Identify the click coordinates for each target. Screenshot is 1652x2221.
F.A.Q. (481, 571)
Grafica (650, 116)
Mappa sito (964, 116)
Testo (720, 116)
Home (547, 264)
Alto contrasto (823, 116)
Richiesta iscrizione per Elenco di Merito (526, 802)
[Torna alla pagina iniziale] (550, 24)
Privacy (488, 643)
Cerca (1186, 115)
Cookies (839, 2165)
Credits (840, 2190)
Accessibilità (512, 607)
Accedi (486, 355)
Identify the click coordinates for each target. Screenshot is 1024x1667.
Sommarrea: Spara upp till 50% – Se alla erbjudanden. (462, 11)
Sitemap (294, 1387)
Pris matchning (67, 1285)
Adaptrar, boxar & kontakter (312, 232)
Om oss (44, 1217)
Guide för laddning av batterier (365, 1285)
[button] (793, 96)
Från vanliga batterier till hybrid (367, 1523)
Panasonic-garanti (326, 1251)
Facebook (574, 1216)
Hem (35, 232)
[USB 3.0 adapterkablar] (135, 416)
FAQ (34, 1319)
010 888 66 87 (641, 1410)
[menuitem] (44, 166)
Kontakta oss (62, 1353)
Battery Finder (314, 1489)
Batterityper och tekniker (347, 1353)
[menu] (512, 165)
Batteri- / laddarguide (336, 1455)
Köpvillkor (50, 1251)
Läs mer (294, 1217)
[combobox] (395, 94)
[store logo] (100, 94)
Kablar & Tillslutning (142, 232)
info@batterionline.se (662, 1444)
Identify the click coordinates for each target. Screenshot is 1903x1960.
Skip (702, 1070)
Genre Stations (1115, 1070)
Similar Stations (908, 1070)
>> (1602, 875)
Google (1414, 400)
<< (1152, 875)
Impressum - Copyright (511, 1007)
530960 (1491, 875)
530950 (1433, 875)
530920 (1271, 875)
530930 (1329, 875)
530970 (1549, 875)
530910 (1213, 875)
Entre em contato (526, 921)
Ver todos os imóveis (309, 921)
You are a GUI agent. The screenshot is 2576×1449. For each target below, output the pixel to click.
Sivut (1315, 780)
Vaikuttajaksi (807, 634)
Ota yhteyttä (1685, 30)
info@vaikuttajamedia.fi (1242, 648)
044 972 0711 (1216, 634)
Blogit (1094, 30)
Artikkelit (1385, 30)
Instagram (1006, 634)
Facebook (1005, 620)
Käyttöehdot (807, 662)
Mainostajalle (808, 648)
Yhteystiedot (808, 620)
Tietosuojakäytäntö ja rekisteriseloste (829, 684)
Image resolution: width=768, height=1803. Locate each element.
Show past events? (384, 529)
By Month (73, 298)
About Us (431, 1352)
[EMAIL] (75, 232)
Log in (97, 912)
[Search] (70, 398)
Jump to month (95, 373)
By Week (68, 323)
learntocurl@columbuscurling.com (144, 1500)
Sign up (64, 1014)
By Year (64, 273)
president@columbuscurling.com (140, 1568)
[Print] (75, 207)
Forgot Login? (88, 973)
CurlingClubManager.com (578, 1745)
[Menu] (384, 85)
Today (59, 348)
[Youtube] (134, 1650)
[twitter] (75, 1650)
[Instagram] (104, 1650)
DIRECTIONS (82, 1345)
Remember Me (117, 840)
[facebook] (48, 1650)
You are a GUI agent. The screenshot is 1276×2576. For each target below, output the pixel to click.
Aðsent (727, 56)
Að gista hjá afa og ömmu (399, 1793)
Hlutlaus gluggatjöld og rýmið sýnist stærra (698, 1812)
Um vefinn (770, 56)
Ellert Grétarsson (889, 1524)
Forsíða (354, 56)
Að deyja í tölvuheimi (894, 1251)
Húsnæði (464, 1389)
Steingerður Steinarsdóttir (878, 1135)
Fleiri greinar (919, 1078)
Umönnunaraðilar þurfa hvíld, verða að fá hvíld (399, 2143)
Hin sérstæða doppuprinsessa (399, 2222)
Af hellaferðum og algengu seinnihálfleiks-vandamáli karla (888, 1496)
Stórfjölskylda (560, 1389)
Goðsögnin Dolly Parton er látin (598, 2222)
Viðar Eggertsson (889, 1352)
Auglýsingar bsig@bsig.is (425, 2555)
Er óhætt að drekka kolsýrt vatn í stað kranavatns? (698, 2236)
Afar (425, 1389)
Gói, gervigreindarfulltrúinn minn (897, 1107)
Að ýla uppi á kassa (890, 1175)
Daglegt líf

→ Prompt
Going down the listing above, begin printing at the line with "Sommarrea: Spara upp" and finish with the line with "Ver todos os imóveis (309, 921)", exactly as they appear.

→ Solution to this task
Sommarrea: Spara upp till 50% – Se alla erbjudanden. (462, 11)
Sitemap (294, 1387)
Pris matchning (67, 1285)
Adaptrar, boxar & kontakter (312, 232)
Om oss (44, 1217)
Guide för laddning av batterier (365, 1285)
[button] (793, 96)
Från vanliga batterier till hybrid (367, 1523)
Panasonic-garanti (326, 1251)
Facebook (574, 1216)
Hem (35, 232)
[USB 3.0 adapterkablar] (135, 416)
FAQ (34, 1319)
010 888 66 87 (641, 1410)
[menuitem] (44, 166)
Kontakta oss (62, 1353)
Battery Finder (314, 1489)
Batterityper och tekniker (347, 1353)
[menu] (512, 165)
Batteri- / laddarguide (336, 1455)
Köpvillkor (50, 1251)
Läs mer (294, 1217)
[combobox] (395, 94)
[store logo] (100, 94)
Kablar & Tillslutning (142, 232)
info@batterionline.se (662, 1444)
Identify the click coordinates for each target. Screenshot is 1903x1960.
Skip (702, 1070)
Genre Stations (1115, 1070)
Similar Stations (908, 1070)
>> (1602, 875)
Google (1414, 400)
<< (1152, 875)
Impressum - Copyright (511, 1007)
530960 (1491, 875)
530950 (1433, 875)
530920 (1271, 875)
530930 (1329, 875)
530970 (1549, 875)
530910 (1213, 875)
Entre em contato (526, 921)
Ver todos os imóveis (309, 921)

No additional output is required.